EXTRACT TO READ:

In Britain, if two people are 'going out together,' it may mean they're dating but that their relationship has advanced to a relatively long-standing and sexual boyfriend-girlfriend relationship although they're not cohabiting. Although Britons are familiar with the term dating, the rituals surrounding courtship are somewhat different from those commonly found in North America.

As a social relationship

Wide variation in behavior patterns 

Social rules regarding dating vary considerably according to variables such as social class, race, religion, age, sexual orientation and gender. Behavior patterns are generally unwritten and constantly changing. There are considerable differences between social and personal values. 

Since dating can be stressful, there is the possibility of humor to try to reduce tensions. For example, director Blake Edwards wanted to date singing star Julie Andrews, and he joked in parties about her persona by saying that her "endlessly cheerful governess" image from movies such as Mary Poppins and The Sound of Music gave her the image of possibly having "lilacs for pubic hair"; Andrews appreciated his humor, sent him lilacs, dated him and later married him, and the couple stayed together for 41 years until his death in 2010.

Evaluation 
One of the main purposes of dating is for two or more people to evaluate one another's suitability as a long term companion or spouse.  Often physical characteristics, personality, financial status, and other aspects of the involved persons are judged and, as a result, feelings can be hurt and confidence shaken. Because of the uncertainty of the whole situation, the desire to be acceptable to the other person, and the possibility of rejection, dating can be very stressful for all parties involved. Some studies have shown that dating tends to be extremely difficult for people with social anxiety disorder.

While some of what happens on a date is guided by an understanding of basic, unspoken rules, there is considerable room to experiment, and there are numerous sources of advice available. Sources of advice include magazine articles, self-help books, dating coaches, friends, and many other sources. And the advice given can pertain to all facets of dating, including such aspects as where to go, what to say, what not to say, what to wear, how to end a date, how to flirt, and differing approaches regarding first dates versus subsequent dates. In addition, advice can apply to periods before a date, such as how to meet prospective partners, as well as after a date, such as how to break off a relationship.

There are now more than 350 businesses that offer dating coach services in the U.S., and the number of these businesses has surged since 2005 Frequency of dating varies by person and situation; among singles actively seeking partners, 36% had been on no dates in the past three months, 13% had one date, 22% had two to four dates and 25% had five or more dates, according to a 2005 U.S. survey.

Records for locating described items

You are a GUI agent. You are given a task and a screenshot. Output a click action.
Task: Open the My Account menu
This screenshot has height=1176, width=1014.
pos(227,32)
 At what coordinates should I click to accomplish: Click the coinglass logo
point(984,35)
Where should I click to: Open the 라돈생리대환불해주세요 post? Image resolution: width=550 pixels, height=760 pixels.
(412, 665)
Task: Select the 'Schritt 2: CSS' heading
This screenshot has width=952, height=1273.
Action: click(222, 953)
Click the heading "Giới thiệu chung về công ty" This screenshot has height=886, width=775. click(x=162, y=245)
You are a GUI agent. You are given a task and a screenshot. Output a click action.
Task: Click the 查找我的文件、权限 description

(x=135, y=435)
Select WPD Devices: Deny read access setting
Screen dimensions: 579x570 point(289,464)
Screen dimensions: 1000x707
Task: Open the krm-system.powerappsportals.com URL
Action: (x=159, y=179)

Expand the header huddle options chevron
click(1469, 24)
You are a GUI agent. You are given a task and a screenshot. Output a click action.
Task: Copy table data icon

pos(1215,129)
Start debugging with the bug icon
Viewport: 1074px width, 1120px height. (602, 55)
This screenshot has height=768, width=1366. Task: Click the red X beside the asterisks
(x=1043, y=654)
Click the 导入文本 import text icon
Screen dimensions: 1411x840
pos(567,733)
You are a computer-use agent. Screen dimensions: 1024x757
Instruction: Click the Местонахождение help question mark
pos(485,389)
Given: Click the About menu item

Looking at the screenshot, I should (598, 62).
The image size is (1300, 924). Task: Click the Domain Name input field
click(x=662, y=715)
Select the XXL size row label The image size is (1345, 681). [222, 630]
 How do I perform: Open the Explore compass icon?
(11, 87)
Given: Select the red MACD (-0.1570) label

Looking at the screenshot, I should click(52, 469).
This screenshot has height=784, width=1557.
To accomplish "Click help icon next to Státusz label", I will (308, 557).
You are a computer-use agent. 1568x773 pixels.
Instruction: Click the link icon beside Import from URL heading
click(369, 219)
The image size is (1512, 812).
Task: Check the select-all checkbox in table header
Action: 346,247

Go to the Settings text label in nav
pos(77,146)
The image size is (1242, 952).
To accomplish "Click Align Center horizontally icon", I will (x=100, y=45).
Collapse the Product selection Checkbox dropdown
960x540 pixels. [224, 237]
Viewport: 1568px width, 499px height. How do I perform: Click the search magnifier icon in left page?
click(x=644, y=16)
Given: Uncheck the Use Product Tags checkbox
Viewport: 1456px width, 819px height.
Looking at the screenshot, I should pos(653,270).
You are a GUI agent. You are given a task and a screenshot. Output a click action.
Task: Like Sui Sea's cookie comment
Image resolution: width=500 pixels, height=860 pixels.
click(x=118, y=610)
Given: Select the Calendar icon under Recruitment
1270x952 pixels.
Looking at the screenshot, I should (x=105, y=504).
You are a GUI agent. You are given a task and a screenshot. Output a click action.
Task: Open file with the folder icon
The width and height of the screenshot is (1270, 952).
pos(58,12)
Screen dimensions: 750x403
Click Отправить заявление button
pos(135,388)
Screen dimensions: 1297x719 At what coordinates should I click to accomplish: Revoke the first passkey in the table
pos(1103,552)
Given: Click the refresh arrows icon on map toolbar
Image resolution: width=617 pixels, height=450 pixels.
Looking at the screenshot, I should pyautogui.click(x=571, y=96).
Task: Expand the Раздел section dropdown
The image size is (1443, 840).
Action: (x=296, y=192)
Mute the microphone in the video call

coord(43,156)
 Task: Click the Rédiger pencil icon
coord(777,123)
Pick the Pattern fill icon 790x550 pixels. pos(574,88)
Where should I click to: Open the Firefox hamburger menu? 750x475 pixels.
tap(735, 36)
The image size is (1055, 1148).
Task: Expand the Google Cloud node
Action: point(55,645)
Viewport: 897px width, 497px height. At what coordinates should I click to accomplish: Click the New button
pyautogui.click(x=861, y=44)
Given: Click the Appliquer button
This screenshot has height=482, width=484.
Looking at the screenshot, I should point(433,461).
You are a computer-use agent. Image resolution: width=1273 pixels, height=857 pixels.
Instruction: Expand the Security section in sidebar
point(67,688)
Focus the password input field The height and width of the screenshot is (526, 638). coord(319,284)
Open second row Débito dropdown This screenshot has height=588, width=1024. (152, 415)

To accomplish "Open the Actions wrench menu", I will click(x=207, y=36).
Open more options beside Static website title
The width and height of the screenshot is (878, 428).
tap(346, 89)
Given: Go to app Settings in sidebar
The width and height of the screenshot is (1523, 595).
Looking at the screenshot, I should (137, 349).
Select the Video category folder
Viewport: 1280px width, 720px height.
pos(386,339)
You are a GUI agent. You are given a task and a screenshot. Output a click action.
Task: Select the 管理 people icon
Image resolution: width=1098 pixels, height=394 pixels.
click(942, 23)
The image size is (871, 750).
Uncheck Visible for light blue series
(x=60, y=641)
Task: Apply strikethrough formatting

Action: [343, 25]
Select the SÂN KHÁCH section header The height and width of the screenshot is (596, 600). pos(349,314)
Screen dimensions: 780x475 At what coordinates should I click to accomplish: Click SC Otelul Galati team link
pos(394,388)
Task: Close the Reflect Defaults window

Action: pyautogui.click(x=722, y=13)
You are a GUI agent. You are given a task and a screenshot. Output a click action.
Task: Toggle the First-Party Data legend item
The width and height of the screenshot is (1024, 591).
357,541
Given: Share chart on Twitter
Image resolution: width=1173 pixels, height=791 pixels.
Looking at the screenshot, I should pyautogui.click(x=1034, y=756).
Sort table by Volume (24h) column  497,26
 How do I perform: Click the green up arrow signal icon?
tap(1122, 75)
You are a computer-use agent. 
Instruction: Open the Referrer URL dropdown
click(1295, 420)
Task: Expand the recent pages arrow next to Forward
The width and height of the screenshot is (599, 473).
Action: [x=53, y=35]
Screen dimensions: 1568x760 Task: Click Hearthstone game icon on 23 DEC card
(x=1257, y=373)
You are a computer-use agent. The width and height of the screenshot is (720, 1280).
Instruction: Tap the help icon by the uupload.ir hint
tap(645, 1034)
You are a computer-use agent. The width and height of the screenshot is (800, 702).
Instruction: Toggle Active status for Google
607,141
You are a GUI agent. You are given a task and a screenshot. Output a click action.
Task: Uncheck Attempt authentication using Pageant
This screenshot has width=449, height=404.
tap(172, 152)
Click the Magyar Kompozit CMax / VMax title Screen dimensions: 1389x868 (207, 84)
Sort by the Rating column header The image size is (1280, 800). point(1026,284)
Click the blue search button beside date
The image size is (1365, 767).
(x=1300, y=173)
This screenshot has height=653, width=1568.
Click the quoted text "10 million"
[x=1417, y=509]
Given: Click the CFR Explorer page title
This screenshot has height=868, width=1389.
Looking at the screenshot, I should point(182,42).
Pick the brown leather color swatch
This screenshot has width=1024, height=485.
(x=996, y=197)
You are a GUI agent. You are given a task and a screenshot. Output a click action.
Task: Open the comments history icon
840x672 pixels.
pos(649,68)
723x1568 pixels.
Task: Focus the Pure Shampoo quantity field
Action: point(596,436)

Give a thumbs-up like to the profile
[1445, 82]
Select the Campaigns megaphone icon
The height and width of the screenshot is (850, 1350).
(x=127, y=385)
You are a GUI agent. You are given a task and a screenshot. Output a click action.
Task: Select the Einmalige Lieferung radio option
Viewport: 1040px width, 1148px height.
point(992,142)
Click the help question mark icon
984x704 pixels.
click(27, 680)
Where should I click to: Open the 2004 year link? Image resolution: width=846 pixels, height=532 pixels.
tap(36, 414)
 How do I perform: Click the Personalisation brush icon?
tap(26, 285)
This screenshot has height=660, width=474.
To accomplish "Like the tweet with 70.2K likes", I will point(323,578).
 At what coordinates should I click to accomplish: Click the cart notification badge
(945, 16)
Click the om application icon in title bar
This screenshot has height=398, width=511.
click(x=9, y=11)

EXERCISE DESCRIPTION: Reproduce word for word the part of the passage on dating that begins at the words "Social rules regarding" and ends after the words "death in 2010.".

RESULT:
Social rules regarding dating vary considerably according to variables such as social class, race, religion, age, sexual orientation and gender. Behavior patterns are generally unwritten and constantly changing. There are considerable differences between social and personal values. 

Since dating can be stressful, there is the possibility of humor to try to reduce tensions. For example, director Blake Edwards wanted to date singing star Julie Andrews, and he joked in parties about her persona by saying that her "endlessly cheerful governess" image from movies such as Mary Poppins and The Sound of Music gave her the image of possibly having "lilacs for pubic hair"; Andrews appreciated his humor, sent him lilacs, dated him and later married him, and the couple stayed together for 41 years until his death in 2010.